Of course, this is just one of the major areas in which Trump has failed spectacularly in this pandemic. And it’s why it’s becoming more and more unlikely that we’ll even hold total deaths to the level of twice the people who died in the 1918 Spanish flu pandemic, which was 675,000. What bothered me most about Trump’s ventilator comment is that it showed how clearly he’s learned absolutely nothing from the testing debacle. And why should he, since he is positive he handled it “perfectly”? The man is literally doing infinitely more harm than good, and if he doesn’t get pushed aside now, hundreds of thousands or even a million or two will die – on top of the ones who already will die (To repeat, I think 2,500 deaths will be a near-certainty after this Friday, with no further action taken to lock down the country. That's close to the 9/11 total. After next Friday, 22,000 deaths will be certain. After the following Friday - April 10 - it will be 188,000 deaths. And after Friday April 17, the total deaths expected will be above 1 million). 

I said early this week that I thought there would be lots of pressure – from Republicans and Democrats – for “change at the top” by the end of next week, and I continue to believe that. The fact that we’ll blow by China’s total case number of 86,000 on Wednesday or so, with no end in sight to exponential growth, may finally get people’s attention. And if that doesn’t, it will happen the following Friday (April 3) - when we will very possibly have 1.1 million cases.
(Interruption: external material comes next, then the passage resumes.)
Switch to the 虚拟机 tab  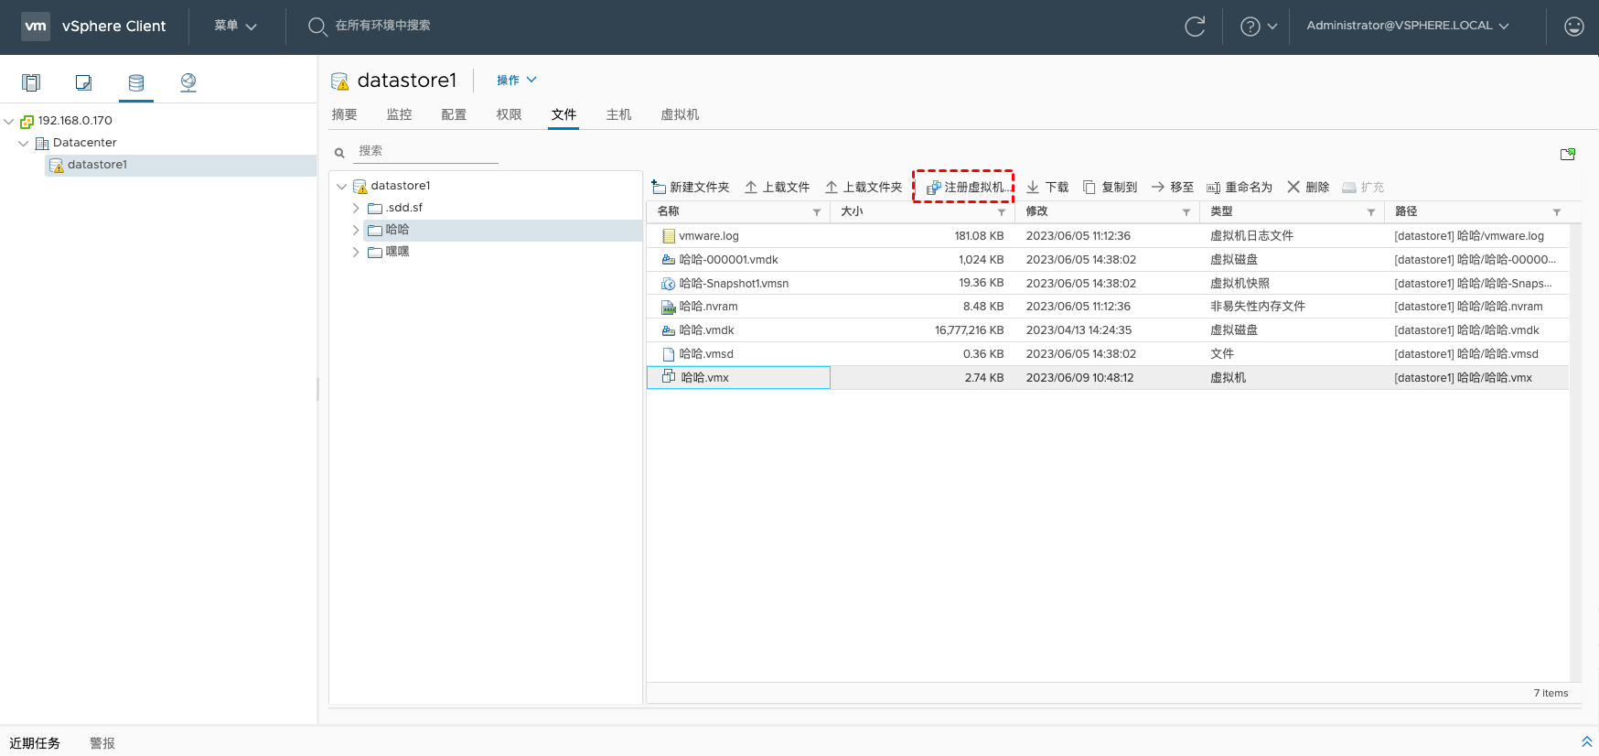pos(680,114)
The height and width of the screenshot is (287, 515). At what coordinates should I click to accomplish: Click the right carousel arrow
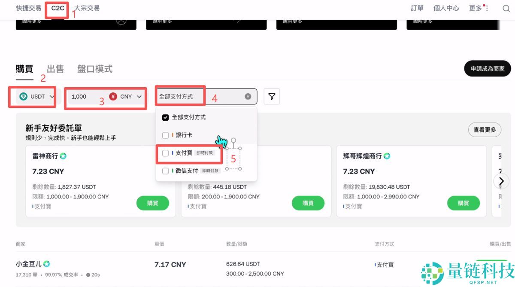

But why wait for that? I calculated in yesterday’s post that if the decision to shelter in place nationwide were put in place next Friday (and it probably won’t, with Trump still in charge), it would cost 188,000 lives compared to if it had happened yesterday. Even that is twice all US military deaths – combat and non-combat - in all wars since WWII. But if we wait another week and the order goes out on April 3, the additional cost in lives will be 1.6 million.[i] Doesn’t that lend some urgency to the matter? We can't wait any longer to get somebody in charge who really understands the problem, and doesn't consider his own ego and re-election prospects to be his top priorities (and by the way, Trump won't get re-elected, period. I really don't think he'll even be president a month from now. A million deaths has a way of focusing attention).

Let’s do it now. I’m not saying Trump or Pence should be removed from office now, but someone should be brought in from outside – since if there were one competent person still left in the Administration, they would already be jumping up and down about this. And they should be given total control over the whole coronavirus response - with no veto from Trump allowed. I heard Bill Gates’ name mentioned (I think his employer will give him time off from work), but I’m sure there are others as well. Whoever it is, it needs to be someone very smart and very efficient, and someone who doesn’t ignore any fact that disagrees with their worldview, or worse try to hide it (as someone in the Labor Dept. – I doubt acting on her own – did this week, when she contacted state unemployment insurance commissioners to tell them to hide their numbers for new claims until the national number is released next week, as if Wall Street could be fooled anymore by games like that. The markets have been falling in large part because investors realize they’re being lied to, and nobody in DC seems to have a clue how to deal with the pandemic. Of course, the order was disobeyed, as it certainly should have been).



[i] I know a lot of people won’t believe this number. My calculations are all in the post and they’re all based on numbers that are reasonable – in fact low estimates. If someone wants to discuss this and prove I'm wrong, I’d be as happy as a clam to be proved wrong!